» Exercise prompt
Below are lines of data, and only some are wanted. Please repeat exactly those from the line that has "[Advertisement] (81, 241)" through the line that has "[Twitter] (149, 462)".

» Given data
Start of Block

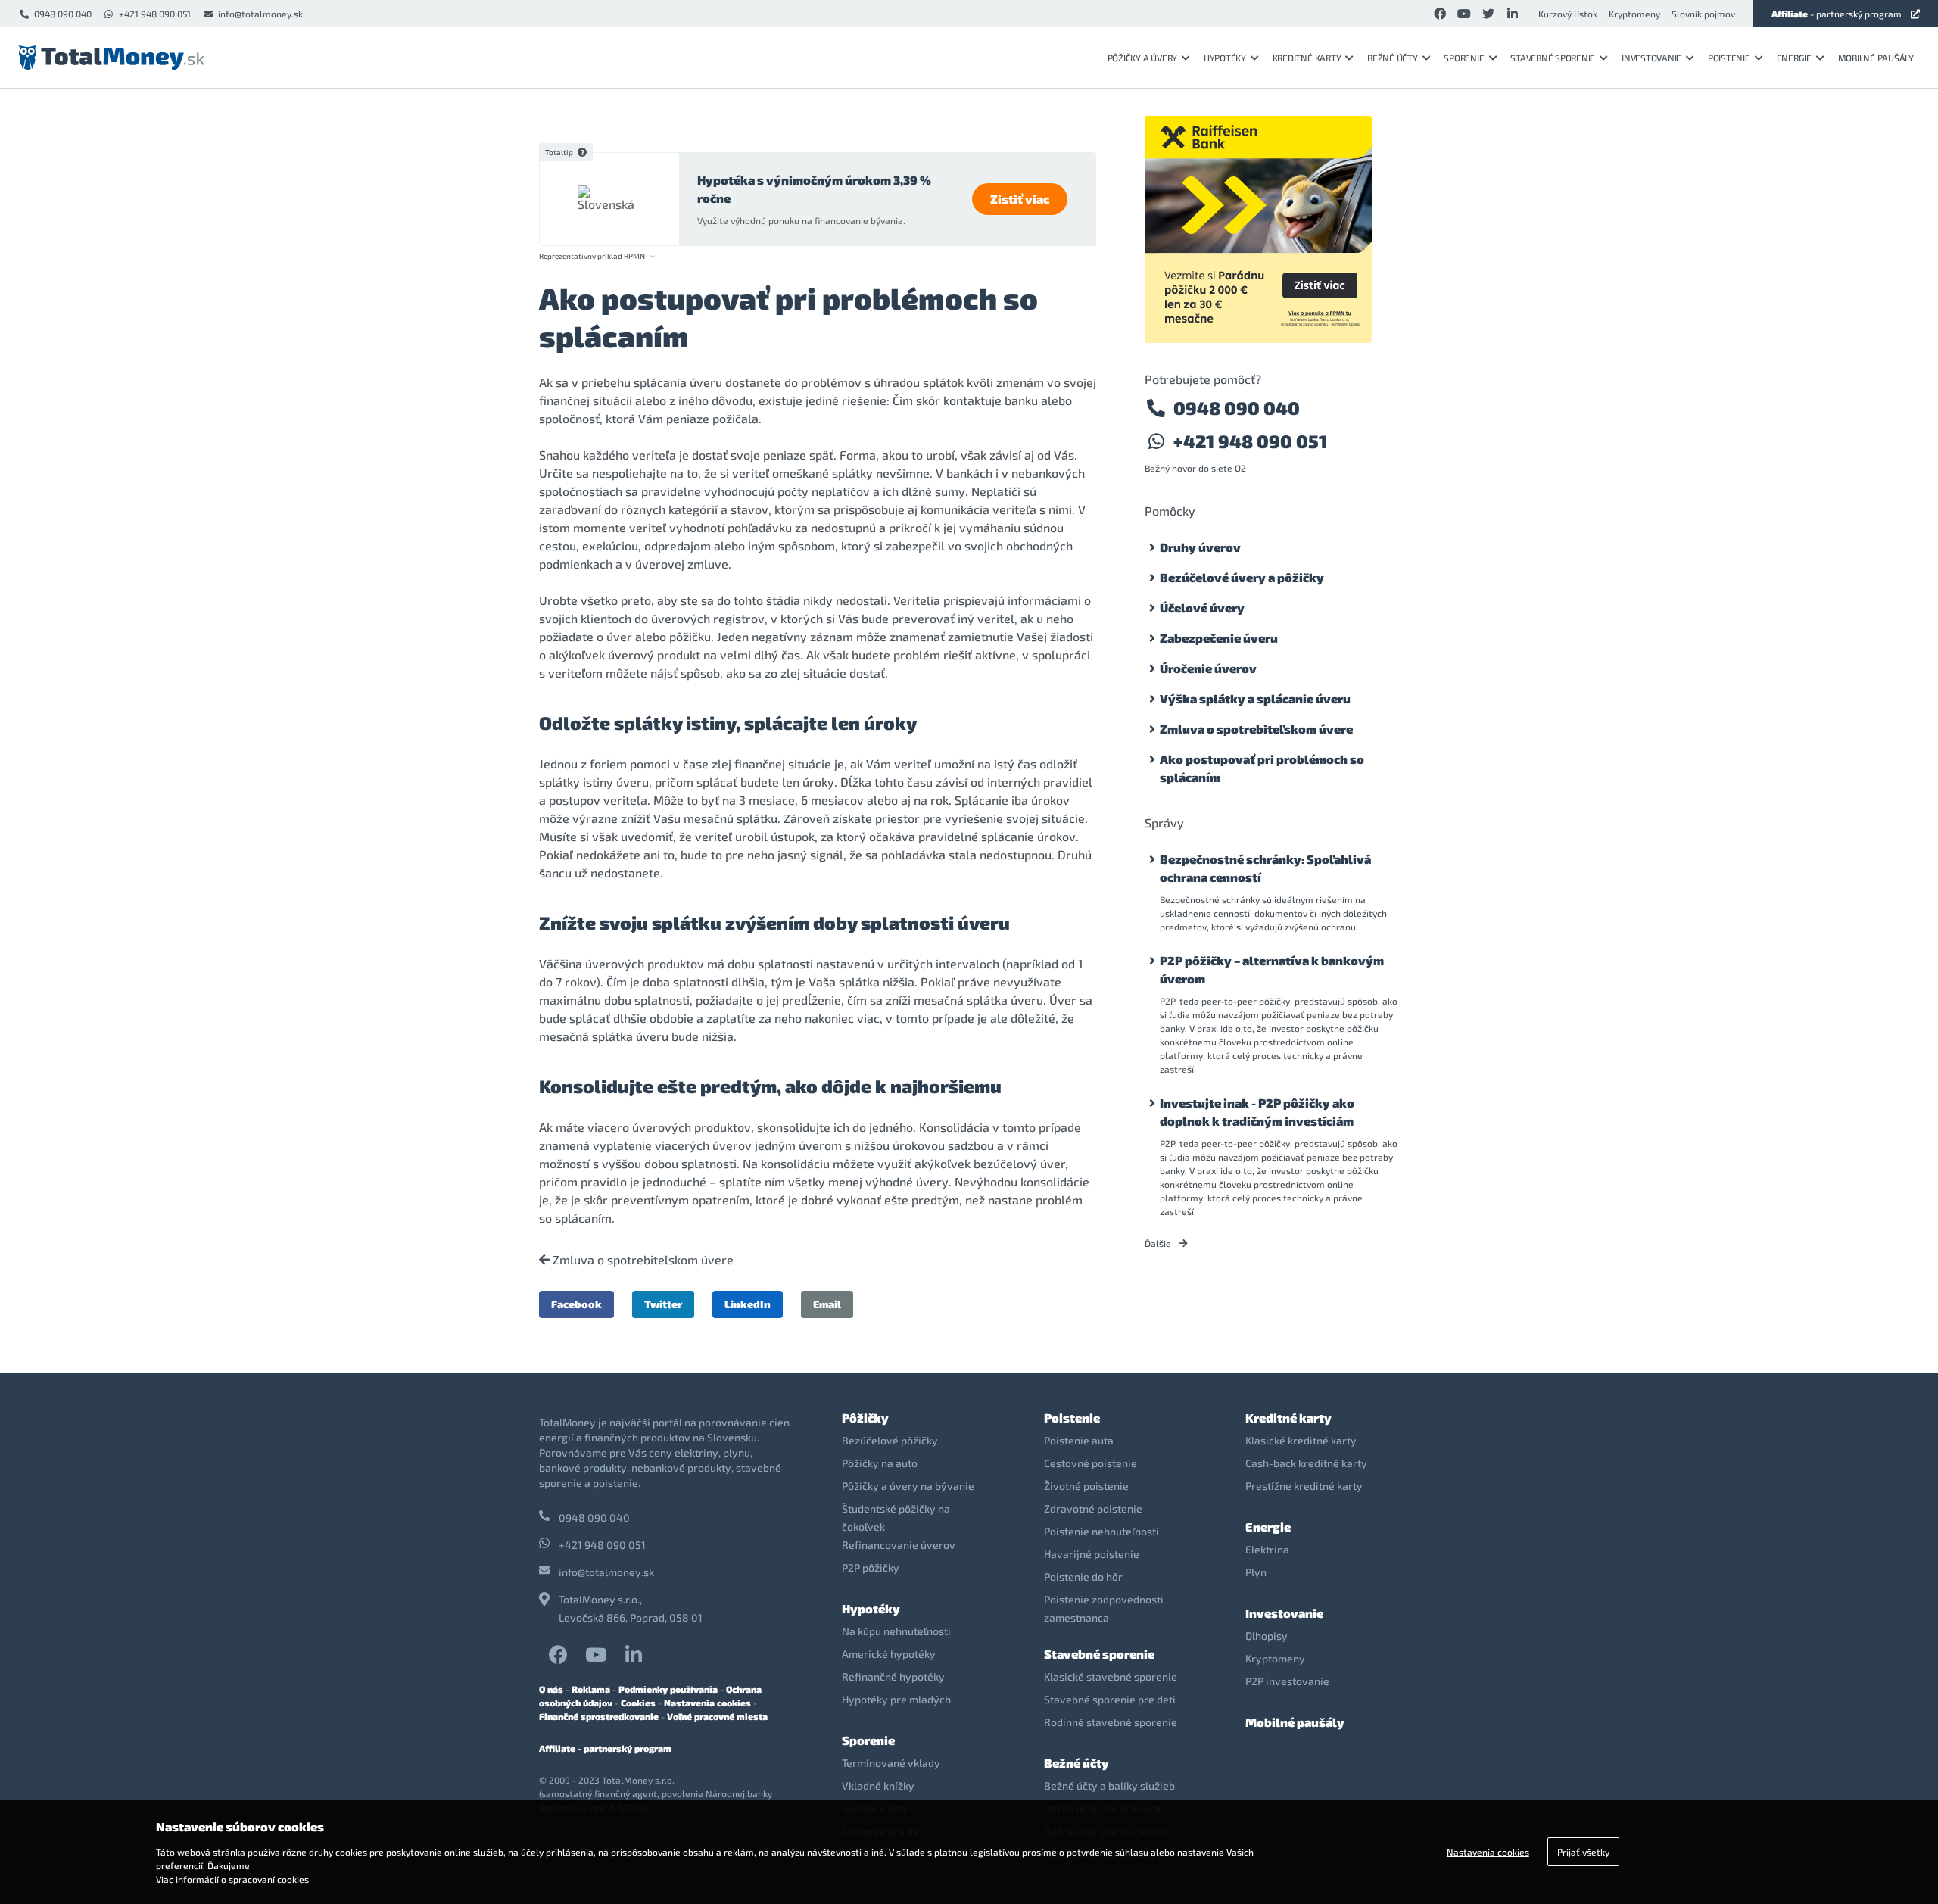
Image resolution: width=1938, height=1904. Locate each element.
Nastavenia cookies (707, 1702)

End of Block
Start of Block

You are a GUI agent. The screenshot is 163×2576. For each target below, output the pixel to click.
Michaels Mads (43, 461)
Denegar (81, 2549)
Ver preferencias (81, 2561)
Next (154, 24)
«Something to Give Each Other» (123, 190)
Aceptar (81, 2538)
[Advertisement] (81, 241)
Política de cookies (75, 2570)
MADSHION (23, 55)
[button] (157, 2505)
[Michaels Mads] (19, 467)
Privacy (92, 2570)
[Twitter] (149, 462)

End of Block
Start of Block

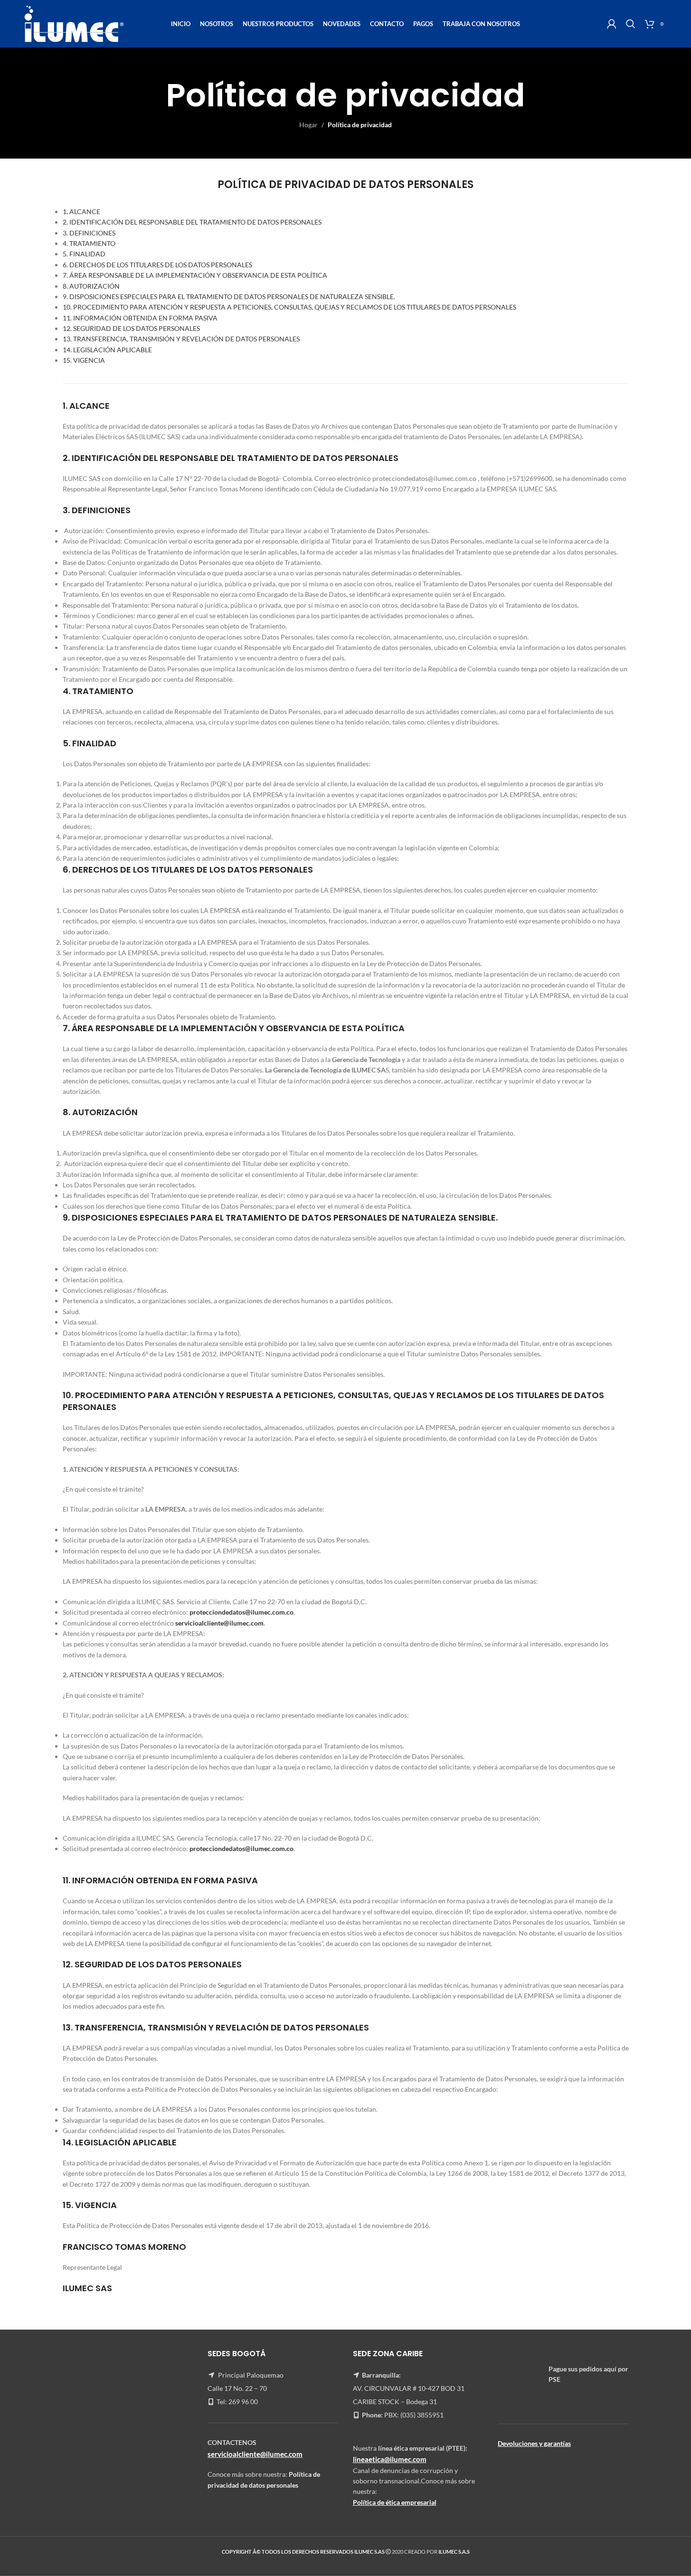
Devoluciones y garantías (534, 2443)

End of Block

» Written response
[Advertisement] (81, 241)
Política de cookies (75, 2570)
MADSHION (23, 55)
[button] (157, 2505)
[Michaels Mads] (19, 467)
Privacy (92, 2570)
[Twitter] (149, 462)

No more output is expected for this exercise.